It's scary how quickly we reconnect and make up. I worry, am I setting her up to be comfortable in an "abusive" relationship where all her partner has to do afterwards is hold her in his (or her) arms and say sorry? I remember when I was in an abusive relationship, even after the guy hit me, I so craved the resolution of him coming and holding me and saying sorry. The parallel with my kid makes me sick. I actually tell her very explicitly not to let anyone hit her. If someone hits her she needs to tell them, loudly and firmly, "No! you can't hit me!" I tell her over and over that nobody should hit her. I haven't spanked in a long time, now that she's bigger, but I have to admit I have spanked in her lifetime. It makes me sick.

And there's really no good way to end this post except to say that, yeah, nobody is perfect, parenting can be messy and not easy, but, not in the ways popular culture tends to be so glib about, I suppose.

Sunday, April 8, 2012

Not scary in the way you think

I am so tired of hearing about how hard parenting is, and, at the same time, how no matter what you do, that the kids will be just fine.

Confessions of a Scary Mommy: An Honest and Irreverent Look at Motherhood: The Good, The Bad, and the Scary (2 colons! Really!!) covers both of those themes, and summarizes just about everything that rubs me the wrong way about popular chatter on "motherhood" these days. Blogger Jill Smokler goes on about how being a mom is just so not easy and that we need to all just tell it like it is, cut each other slack, not get hung up on perfection, et cetera. But when everyone is telling the same boring "I hate my kid sometimes and need wine" stories, what is anyone really "confessing"? And at what point does giving up on "perfection" cross over to just giving up altogether (on your own health and that of your child, on your marriage, your body, your intelligence)?

I had a feeling this book wouldn't be "my thing" but thought I'd give it a try—something fun, something light...maybe even a little provocative, considering the title. After all, the author was a graphic designer in her previous life (like me), now living in Baltimore (cool city chick?). Maybe there'd be some common ground there. Creative thinking. Grit.

Turns out, not really.

Smokler is a blogger and I quickly discovered the book was basically a ton of short, banal, chapters that seemed very obviously to be blog posts (I haven't followed the blog so I won't say for sure, but that is what they seem like). Each chapter started with a round of "mommy confessions" that people have made on her site—very few of which resonated with me, though there were some here and there that did.

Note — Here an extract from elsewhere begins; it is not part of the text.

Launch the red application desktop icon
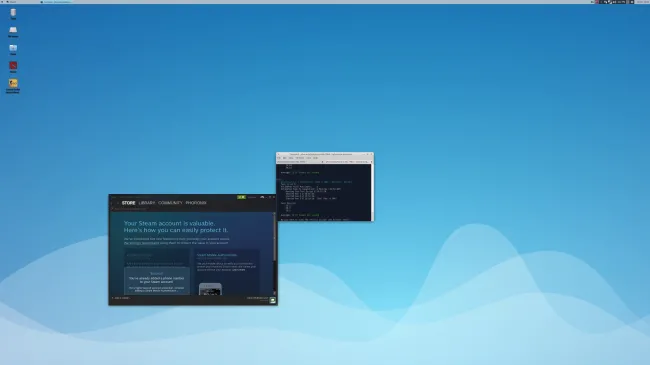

Generally, I found the book and its confessions to be rather trite and nothing "scary" or that way out. In fact, it was laden with clichés and sounded like the typical drivel that would come out of any middling suburban housewife's mouth (which I guess is why it's so popular). I do think it reflects a general lack of depth and real introspection that many mommies who want to pretend they're "so bad" have these days. Smokler admits to spacing out during childbirth classes then is shocked to learn she'll poop on the delivery table. Well, duh. She doesn't do any learning to prepare for breastfeeding, then finds she "doesn't have enough milk"...what a surprise! But, those moms who actually do take the time to learn a few things about birth, babies, nursing, kids...they are viewed with disdain as "perfect"? Apparently, the middling mommies are threatened by those who might be just little more intellectually rigorous and actually enjoy learning about the best ways to care for the most important people in their lives. The only "scary" things about this book were the author's ignorance and this whole reverse judging/anti-judging thing wherein the self-proclaimed "slacker" moms judge those who try.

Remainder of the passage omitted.